*** READING TEXT Section Begins ***

Bayesian deep learning (BDL) enables one to gauge how uncertain a 
neural network is about its predictions. These deep architectures can model 
complex tasks by leveraging the hierarchical representation power of deep 
learning, while also being able to infer complex multi-modal posterior 
distributions. BDL models typically form uncertainty estimates by either 
placing distributions over model weights, or by learning a direct mapping to 
probabilistic outputs. By knowing the weight distributions of various 
predictions and classes, we can tell a lot about what feature led to what 
decisions and the relative importance of it.

*** READING TEXT Section Ends ***

▸ **WHAT TO DO**:
A. In the text on Bayesian deep learning, what are the two ways BDL models typically form uncertainty estimates?
B. Carry on the text about Bayesian deep learning from its last sentence.

*** RECORDS SHOWN Section Begins ***

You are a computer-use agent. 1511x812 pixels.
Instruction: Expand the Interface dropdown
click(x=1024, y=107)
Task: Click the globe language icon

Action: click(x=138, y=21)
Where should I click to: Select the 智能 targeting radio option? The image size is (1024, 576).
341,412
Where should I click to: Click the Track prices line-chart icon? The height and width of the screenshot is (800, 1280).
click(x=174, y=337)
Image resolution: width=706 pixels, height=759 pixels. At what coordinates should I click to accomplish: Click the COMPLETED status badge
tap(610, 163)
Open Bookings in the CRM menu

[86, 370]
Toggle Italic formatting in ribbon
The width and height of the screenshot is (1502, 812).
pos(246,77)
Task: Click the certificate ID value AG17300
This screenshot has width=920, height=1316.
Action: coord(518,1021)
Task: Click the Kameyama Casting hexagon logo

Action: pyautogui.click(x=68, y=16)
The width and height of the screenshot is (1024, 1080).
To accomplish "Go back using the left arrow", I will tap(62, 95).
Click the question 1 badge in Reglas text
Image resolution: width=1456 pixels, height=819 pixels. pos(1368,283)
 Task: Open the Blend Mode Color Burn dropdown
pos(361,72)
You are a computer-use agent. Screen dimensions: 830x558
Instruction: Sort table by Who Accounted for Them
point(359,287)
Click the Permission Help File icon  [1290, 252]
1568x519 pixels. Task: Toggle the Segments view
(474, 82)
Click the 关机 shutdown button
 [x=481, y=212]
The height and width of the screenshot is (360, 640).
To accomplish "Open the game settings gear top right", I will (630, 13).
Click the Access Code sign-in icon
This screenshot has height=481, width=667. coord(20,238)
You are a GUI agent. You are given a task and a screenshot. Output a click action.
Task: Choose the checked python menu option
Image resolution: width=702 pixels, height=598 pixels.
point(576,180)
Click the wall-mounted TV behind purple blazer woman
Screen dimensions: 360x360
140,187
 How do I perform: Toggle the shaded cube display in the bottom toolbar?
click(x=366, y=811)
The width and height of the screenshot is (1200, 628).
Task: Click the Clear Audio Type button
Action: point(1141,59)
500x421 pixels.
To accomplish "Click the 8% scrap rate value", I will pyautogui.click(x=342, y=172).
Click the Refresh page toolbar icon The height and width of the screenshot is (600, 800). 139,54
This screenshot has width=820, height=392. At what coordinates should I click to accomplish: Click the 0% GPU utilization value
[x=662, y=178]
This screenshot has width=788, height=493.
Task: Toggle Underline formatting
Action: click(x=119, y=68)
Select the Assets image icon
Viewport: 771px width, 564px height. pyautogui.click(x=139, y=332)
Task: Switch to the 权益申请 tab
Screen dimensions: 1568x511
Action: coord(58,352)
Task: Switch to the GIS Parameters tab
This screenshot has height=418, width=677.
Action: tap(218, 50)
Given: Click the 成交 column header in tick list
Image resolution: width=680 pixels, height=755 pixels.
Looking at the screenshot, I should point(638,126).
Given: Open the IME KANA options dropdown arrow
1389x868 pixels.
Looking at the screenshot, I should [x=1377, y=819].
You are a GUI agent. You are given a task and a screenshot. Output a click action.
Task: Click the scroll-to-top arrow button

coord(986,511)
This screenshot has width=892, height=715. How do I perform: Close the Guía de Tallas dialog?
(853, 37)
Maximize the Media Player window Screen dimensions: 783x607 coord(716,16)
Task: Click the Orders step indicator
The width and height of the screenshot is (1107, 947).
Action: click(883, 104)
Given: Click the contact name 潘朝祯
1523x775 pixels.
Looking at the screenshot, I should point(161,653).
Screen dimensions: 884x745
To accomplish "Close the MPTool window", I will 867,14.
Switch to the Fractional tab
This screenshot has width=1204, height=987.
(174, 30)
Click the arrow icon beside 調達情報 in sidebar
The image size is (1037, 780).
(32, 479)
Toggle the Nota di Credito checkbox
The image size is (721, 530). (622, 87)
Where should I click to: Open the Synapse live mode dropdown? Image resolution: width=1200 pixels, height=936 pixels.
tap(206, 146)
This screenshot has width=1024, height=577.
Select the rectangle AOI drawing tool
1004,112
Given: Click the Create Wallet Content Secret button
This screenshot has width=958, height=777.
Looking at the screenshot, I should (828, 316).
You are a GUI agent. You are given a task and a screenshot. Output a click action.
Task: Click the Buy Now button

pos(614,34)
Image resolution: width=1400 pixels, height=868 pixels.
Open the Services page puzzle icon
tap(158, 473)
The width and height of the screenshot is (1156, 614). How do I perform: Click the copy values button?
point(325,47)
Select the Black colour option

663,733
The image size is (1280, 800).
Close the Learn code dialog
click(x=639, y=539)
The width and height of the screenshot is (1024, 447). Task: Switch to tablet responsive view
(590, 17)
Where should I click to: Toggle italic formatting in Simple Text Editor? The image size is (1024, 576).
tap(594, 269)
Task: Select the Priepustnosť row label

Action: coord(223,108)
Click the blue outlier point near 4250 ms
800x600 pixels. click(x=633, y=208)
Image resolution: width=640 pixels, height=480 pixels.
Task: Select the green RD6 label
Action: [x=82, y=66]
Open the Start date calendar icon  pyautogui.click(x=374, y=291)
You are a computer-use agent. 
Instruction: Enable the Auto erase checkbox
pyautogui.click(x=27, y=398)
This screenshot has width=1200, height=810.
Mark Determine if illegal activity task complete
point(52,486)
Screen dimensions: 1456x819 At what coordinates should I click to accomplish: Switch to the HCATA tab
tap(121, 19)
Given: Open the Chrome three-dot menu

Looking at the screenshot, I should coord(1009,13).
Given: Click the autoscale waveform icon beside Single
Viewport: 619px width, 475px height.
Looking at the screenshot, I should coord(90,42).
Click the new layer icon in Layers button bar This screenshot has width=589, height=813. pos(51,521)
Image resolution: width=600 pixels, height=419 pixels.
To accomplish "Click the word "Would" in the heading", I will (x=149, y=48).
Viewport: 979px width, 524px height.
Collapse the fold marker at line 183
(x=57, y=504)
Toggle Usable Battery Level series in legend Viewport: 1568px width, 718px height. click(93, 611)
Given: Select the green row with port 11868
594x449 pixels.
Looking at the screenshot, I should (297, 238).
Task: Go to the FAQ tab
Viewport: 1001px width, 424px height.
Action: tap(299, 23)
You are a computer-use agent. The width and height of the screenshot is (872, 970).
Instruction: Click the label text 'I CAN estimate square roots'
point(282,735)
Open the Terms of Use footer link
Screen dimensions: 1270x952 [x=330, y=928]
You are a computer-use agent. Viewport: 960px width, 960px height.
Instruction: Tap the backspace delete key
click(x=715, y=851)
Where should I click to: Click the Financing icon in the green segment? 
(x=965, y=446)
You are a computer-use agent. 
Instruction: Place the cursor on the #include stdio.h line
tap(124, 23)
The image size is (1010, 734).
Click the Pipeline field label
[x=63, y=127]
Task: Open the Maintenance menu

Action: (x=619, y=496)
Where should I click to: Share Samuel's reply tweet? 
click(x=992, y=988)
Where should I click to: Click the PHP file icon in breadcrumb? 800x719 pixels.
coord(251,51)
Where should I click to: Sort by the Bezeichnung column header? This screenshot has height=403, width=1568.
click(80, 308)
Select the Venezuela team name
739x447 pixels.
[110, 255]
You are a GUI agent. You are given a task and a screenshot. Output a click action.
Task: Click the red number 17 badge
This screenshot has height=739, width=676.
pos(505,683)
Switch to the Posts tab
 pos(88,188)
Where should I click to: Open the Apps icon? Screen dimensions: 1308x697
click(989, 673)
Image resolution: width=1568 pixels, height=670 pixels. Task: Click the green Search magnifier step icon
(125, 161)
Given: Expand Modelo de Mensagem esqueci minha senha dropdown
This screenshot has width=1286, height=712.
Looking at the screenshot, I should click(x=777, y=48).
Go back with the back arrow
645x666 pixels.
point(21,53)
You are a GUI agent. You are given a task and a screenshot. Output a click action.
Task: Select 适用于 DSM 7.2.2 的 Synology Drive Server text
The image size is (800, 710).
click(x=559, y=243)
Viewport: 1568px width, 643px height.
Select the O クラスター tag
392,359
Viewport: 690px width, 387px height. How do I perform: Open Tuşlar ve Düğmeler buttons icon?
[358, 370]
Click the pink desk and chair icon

*** RECORDS SHOWN Section Ends ***

▸ **ANSWERS TO THE TASKS**:
A. They place distributions over model weights or learn a direct mapping to probabilistic outputs.

B.
4.2.2 Graphical Model Inference 


Neuro-symbolic models aim to use both neural mechanisms to infer 
symbolic entities, but also aim to incorporate symbolic reasoning 
mechanisms to answer queries of interest. For instance, in an image of a 
horse, the neural mechanism infers that we have a horse with high 
probability. Before performing classification it identifies its features such as 
its legs, tail, mane, etc. A simple linear classifier performs the final 
classification. Suppose one of the horse’s legs is occluded. Even though the 
neural model can infer the presence of a horse, it would require a symbolic 
mechanism to infer the presence and location of the invisible fourth leg, and 
provide an appropriate explanation (Fig. 21). 


Figure 21: Image of two horses with one having its legs cropped out. While a neural 
network would recognize both horses, based on observed features, a symbolic reasoning 
mechanism would infer the presence and location of the cropped-out legs. Image source: 

Benoit photo.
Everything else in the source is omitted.